FIG. 2 depicts a three dimensional view of a detection device including a functionalized graphene layer 120 according to an illustrative embodiment. As shown in FIG. 2, the graphene layer 120 includes a two dimensional honeycomb lattice of carbon atoms. The carbon atoms are held together by strong Van der Waals forces. A change in resistance occurs as a biological agent or a chemical agent 140 comes into contact with or bonds with a molecule 160 used to functionalize the graphene layer 120. While FIG. 2 only depicts two electrodes 105 for ease of explanation, the detection device may include any number of electrodes 105. Further, the electrodes 105 may be arranged in an array, as shown in FIG. 3A and described below.

FIG. 3A illustrates details of a graphene covered detection device according to illustrative embodiments. The spacing between the CMOS electrodes 105 may be on the nanometer scale. Also, as shown in FIG. 3A, the CMOS electrodes 105 may be arranged in an array, covered with the graphene layer 120. The spacing and arrangement of the CMOS electrodes 105 within the array allow for quick and accurate detection of not only the presence of bioagents 140 and chemicals in a liquid or gaseous environment, but also the spatial concentration of such agents in the environment. This is described in more detail below.

According to an illustrative embodiment, one electrode of a pair of adjacent electrodes may be considered a source, and the other electrode of the pair may be considered a drain. Both the “source” electrode and the “drain” electrode are in contact with the graphene layer 120. The “source” and “drain” electrodes may, in turn, be connected to the CMOS detection layer 130. This may be understood with reference to FIG. 3B which illustrates a simplified device schematic showing a portion of the device shown in FIG. 3A. As shown in FIG. 3B, adjacent “source” and “drain” electrodes (labeled “S” and “D”, respectively) act as sense rails, providing inputs to CMOS detection layer 130. In the example illustrated in FIG. 3B, the CMOS detection circuitry in the detection layer 130 includes a Wheatstone bridge with an instrumentation/differential amplifier circuit 170. It should be appreciated that this circuitry is shown by way of example, and that that the detection circuitry in the CMOS detection layer 130 may include any other suitable circuitry.

Referring to both FIGS. 3A and 3B, gating is achieved by contact or bonding of biological agent or chemical agent with the graphene layer 120. As shown in FIGS. 3A and 3B, a charged molecule 160 is used to functionalize the graphene layer 120 such that a particular biological or chemical agent will bond to the graphene layer 120 upon contact.
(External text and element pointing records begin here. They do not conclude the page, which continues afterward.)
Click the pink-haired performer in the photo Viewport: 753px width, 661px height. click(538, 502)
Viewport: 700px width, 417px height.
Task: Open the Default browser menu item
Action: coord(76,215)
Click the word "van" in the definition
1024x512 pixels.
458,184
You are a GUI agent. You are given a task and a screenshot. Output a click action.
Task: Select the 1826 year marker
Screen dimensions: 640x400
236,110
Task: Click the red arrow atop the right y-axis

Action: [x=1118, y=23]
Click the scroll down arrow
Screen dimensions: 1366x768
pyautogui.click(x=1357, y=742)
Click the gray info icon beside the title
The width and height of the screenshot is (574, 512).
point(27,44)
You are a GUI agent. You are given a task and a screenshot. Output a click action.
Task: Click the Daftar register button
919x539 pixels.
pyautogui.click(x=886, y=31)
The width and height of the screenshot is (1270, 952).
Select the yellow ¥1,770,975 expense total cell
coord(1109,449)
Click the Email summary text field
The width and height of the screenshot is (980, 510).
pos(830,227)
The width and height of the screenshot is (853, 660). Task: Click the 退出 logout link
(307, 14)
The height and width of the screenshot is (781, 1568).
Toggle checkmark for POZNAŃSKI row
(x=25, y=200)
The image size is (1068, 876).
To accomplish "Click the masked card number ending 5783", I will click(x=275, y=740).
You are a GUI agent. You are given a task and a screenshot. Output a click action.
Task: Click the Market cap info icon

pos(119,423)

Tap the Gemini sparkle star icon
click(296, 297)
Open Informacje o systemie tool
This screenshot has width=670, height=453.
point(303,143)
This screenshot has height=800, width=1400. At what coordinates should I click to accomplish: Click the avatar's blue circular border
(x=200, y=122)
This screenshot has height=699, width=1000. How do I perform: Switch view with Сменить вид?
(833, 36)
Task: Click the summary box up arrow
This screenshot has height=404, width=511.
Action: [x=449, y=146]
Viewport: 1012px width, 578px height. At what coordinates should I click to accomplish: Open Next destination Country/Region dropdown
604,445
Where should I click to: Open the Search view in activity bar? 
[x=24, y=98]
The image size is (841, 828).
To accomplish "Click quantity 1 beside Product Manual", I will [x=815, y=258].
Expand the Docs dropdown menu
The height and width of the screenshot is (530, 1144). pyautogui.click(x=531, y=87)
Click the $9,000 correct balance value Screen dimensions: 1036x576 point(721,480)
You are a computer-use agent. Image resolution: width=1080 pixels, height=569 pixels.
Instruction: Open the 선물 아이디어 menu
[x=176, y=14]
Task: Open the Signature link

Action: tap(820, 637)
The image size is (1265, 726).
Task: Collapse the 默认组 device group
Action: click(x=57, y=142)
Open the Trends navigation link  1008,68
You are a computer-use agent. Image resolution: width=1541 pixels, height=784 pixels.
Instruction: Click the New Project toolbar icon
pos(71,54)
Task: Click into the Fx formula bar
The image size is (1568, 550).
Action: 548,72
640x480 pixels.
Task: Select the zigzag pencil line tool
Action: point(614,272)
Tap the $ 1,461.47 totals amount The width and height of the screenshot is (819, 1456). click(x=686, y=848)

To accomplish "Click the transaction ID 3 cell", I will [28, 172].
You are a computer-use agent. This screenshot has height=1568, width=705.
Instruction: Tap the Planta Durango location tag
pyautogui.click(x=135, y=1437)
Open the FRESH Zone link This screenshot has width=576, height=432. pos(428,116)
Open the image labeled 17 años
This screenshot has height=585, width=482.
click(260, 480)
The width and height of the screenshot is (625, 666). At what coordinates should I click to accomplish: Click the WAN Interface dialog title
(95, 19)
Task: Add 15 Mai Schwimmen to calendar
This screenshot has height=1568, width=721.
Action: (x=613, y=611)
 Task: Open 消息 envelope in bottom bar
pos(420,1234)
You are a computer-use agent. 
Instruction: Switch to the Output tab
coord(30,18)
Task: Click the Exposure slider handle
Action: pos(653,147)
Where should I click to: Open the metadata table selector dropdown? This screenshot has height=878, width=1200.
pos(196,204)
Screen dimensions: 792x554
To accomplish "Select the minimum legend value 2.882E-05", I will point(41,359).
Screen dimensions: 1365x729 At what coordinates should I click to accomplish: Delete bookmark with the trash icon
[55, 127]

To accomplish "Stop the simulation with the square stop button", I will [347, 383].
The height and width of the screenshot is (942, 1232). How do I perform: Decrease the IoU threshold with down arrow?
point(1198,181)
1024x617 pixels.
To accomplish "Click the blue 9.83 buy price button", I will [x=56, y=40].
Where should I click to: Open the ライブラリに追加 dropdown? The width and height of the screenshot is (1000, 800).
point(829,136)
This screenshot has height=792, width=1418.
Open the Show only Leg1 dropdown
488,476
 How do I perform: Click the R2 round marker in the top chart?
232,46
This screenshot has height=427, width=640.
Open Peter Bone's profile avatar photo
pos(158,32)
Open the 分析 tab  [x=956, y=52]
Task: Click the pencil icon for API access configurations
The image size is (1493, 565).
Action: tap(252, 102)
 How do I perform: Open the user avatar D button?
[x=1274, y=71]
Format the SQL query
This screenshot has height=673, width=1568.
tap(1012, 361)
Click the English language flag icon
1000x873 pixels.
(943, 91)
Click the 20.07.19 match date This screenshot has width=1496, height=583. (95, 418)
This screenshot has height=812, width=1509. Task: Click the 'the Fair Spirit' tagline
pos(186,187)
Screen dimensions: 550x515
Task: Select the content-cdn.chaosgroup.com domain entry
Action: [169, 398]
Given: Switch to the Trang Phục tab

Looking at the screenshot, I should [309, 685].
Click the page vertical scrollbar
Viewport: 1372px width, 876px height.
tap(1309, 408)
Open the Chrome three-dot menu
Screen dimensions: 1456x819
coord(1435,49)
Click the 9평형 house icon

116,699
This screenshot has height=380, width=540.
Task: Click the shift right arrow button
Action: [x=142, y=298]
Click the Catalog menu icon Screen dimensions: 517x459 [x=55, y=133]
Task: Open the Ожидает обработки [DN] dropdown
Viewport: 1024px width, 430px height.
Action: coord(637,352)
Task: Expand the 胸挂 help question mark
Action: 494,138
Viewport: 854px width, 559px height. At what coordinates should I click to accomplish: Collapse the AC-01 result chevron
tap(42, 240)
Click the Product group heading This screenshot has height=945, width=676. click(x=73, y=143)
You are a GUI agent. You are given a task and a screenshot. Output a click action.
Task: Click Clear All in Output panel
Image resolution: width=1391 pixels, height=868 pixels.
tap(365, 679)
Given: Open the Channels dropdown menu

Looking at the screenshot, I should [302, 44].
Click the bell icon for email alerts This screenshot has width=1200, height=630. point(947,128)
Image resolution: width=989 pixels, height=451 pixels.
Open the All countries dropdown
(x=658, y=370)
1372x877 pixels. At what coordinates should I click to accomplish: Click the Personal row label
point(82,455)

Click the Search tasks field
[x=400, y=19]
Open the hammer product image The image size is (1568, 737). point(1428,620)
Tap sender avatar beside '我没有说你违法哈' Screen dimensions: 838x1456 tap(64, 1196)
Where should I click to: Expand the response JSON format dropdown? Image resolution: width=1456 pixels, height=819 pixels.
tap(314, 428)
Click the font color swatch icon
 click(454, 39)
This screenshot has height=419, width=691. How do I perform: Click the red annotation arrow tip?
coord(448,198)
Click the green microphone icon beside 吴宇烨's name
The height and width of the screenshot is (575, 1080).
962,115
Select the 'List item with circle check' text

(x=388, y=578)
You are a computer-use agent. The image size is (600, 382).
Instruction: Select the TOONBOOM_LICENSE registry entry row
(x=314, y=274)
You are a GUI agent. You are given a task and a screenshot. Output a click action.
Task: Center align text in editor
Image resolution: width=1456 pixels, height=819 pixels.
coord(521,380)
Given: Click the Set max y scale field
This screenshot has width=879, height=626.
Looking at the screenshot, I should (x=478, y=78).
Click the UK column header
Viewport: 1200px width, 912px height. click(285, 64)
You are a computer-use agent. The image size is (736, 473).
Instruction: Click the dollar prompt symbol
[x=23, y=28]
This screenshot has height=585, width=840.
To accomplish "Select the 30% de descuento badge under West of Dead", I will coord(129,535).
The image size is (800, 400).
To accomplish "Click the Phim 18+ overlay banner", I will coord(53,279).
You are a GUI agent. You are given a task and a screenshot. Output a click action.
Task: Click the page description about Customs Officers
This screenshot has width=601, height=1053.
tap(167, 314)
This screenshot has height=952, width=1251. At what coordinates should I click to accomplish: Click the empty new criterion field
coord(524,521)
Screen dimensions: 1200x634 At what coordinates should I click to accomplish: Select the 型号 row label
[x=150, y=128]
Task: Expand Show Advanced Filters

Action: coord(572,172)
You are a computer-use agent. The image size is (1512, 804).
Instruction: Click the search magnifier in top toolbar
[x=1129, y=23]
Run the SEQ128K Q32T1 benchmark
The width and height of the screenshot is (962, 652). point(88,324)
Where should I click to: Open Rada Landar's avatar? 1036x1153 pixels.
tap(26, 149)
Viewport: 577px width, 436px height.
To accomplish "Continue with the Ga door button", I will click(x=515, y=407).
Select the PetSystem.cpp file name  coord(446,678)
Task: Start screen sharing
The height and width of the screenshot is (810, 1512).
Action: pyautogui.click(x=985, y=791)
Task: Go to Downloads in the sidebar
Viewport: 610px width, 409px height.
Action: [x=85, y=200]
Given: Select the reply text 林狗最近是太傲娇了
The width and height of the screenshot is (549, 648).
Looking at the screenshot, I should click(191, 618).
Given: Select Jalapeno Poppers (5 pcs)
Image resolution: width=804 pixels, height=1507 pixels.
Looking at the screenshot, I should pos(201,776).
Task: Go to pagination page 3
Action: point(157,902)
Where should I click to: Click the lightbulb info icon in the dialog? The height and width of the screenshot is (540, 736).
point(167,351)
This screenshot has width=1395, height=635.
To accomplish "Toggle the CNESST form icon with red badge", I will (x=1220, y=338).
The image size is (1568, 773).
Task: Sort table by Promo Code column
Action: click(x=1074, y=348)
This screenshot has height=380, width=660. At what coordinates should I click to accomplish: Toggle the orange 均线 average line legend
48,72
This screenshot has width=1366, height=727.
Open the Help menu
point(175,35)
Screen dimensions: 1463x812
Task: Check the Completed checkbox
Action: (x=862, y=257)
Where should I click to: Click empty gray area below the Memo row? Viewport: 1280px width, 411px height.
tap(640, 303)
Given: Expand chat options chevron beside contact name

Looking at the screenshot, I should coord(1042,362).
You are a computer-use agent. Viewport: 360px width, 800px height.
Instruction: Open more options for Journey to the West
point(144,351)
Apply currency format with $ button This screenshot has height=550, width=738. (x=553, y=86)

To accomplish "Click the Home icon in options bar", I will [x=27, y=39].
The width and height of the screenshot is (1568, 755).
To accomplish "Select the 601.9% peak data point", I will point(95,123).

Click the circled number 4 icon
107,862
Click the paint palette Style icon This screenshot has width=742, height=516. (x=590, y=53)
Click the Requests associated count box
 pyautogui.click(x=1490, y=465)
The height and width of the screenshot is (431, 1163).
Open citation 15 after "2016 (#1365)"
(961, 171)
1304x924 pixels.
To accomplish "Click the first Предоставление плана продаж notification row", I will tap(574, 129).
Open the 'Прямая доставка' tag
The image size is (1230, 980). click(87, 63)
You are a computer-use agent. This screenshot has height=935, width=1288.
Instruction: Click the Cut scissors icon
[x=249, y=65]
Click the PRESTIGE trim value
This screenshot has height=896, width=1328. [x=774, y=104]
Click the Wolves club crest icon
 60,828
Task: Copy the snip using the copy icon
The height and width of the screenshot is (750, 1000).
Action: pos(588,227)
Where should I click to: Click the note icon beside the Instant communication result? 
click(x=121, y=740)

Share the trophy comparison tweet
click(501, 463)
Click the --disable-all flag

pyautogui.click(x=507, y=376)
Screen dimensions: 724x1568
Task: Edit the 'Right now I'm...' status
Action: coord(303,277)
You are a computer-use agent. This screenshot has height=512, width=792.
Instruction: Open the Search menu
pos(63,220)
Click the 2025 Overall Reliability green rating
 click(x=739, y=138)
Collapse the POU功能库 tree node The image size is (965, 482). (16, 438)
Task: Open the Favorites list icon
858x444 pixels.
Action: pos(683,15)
The contact/bonding allows conduction between the “source” electrode and the “drain” electrode, thus changing the conductivity/resistance of the graphene layer 120. This change in resistance can be measured by the circuitry in the CMOS detection layer 130 as a difference in voltage or current between the “source” and “drain” electrodes, as explained in further detail below. The voltage or current differences are measured between adjacent electrodes included in the array of electrodes shown in FIG. 3A. By measuring the voltage or current differences over the array of electrodes, the contact/bonding of biological or chemical agents at various portions on the graphene layer 120 covering the array can be quickly detected, such that the spatial concentration of such agents in the environment in which the detection device is used can be easily determined.

FIG. 3C illustrates an example of CMOS detection circuitry included in a detection device according to an illustrative embodiment. Referring to FIG. 3C, in this example, the detection circuitry in the CMOS detection layer 130 includes a resistive bridge 320. The portion of the graphene layer 120 between adjacent electrodes serves as a branch 325 of the resistive bridge 320. The branch 325 has a variable resistance R_graphene, while the other branches of the resistive bridge each have a fixed resistance R. The outputs of the resistive bridge 320 represent interconnections of the adjacent electrodes to the graphene layer 120 and the CMOS detection layer 130. These outputs are fed as inputs into an operational amplifier 310. Thus, the adjacent electrodes act as sense rails. Any change in the conductivity of graphene layer 120 due to contact or bonding of a biological or chemical agent will be sensed by the electrodes and provided as inputs to the operational amplifier 310.

In the embodiment shown in FIG. 3C, the voltages V1 and V2 represent inputs from adjacent “source” and “drain” electrodes, respectively. As can be seen from FIG. 3C, the inputs of the operational amplifier 310 are not referenced to a supply ground but rather are “floating”. This allows the operation amplifier 310 to measure the difference between the two inputs and suppress any voltage common to the two inputs (which is typically noise). The output V_out is the difference between the two inputs. Using the circuitry shown in FIG. 3C, very minute changes in the voltage (or current) at the adjacent electrodes can be measured.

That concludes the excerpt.